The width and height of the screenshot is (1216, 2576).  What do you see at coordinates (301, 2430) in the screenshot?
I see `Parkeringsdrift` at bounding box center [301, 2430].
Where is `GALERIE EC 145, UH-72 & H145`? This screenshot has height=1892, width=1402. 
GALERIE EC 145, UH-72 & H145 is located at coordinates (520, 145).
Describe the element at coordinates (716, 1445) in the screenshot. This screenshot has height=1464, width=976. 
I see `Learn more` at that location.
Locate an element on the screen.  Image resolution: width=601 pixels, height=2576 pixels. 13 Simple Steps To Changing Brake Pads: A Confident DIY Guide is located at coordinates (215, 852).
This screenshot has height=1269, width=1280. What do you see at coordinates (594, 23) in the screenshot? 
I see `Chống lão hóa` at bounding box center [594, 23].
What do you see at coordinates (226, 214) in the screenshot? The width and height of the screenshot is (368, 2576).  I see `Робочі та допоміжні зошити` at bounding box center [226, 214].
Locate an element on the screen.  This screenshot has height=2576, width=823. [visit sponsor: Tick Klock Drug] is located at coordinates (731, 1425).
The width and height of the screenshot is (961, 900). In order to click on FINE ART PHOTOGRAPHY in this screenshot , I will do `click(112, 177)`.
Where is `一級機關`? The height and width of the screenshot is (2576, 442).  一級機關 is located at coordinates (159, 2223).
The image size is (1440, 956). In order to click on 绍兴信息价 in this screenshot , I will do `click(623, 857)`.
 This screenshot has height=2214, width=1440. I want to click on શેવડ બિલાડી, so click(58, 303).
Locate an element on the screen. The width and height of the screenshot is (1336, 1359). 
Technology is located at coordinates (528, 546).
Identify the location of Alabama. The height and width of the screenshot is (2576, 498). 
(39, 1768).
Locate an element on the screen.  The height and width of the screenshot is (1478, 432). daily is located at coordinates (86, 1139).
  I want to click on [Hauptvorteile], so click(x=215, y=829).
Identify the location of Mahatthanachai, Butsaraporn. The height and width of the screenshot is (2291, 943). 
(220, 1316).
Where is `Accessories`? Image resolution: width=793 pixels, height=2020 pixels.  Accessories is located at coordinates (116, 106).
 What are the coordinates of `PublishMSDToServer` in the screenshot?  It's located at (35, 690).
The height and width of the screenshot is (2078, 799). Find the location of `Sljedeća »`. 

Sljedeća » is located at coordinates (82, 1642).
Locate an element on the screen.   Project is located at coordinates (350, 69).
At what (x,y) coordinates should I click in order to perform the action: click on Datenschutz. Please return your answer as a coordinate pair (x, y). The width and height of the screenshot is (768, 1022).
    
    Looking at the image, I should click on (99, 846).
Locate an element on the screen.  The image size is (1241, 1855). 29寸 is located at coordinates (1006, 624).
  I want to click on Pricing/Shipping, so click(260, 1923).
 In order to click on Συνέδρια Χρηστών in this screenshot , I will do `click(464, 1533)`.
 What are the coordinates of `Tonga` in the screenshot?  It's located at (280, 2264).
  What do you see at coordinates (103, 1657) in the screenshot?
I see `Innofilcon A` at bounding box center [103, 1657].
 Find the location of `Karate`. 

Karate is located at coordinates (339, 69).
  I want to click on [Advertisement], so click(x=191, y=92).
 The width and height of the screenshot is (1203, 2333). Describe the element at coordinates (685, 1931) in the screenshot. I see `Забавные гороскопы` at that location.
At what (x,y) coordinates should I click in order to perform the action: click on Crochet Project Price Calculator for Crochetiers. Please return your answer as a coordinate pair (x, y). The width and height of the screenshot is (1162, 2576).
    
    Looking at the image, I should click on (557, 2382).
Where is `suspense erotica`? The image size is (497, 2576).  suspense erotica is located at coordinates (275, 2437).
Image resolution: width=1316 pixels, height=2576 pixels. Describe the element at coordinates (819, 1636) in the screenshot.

====

* **Exercise prompt**
Copy out the material above word for word, starting with the line that contains "Describe the element at coordinates (716, 1445)" and going on through the line that contains "coordinates (731, 1425).".

* **Solution to this problem**
Describe the element at coordinates (716, 1445) in the screenshot. This screenshot has height=1464, width=976. 
I see `Learn more` at that location.
Locate an element on the screen.  Image resolution: width=601 pixels, height=2576 pixels. 13 Simple Steps To Changing Brake Pads: A Confident DIY Guide is located at coordinates (215, 852).
This screenshot has height=1269, width=1280. What do you see at coordinates (594, 23) in the screenshot? 
I see `Chống lão hóa` at bounding box center [594, 23].
What do you see at coordinates (226, 214) in the screenshot? The width and height of the screenshot is (368, 2576).  I see `Робочі та допоміжні зошити` at bounding box center [226, 214].
Locate an element on the screen.  This screenshot has height=2576, width=823. [visit sponsor: Tick Klock Drug] is located at coordinates (731, 1425).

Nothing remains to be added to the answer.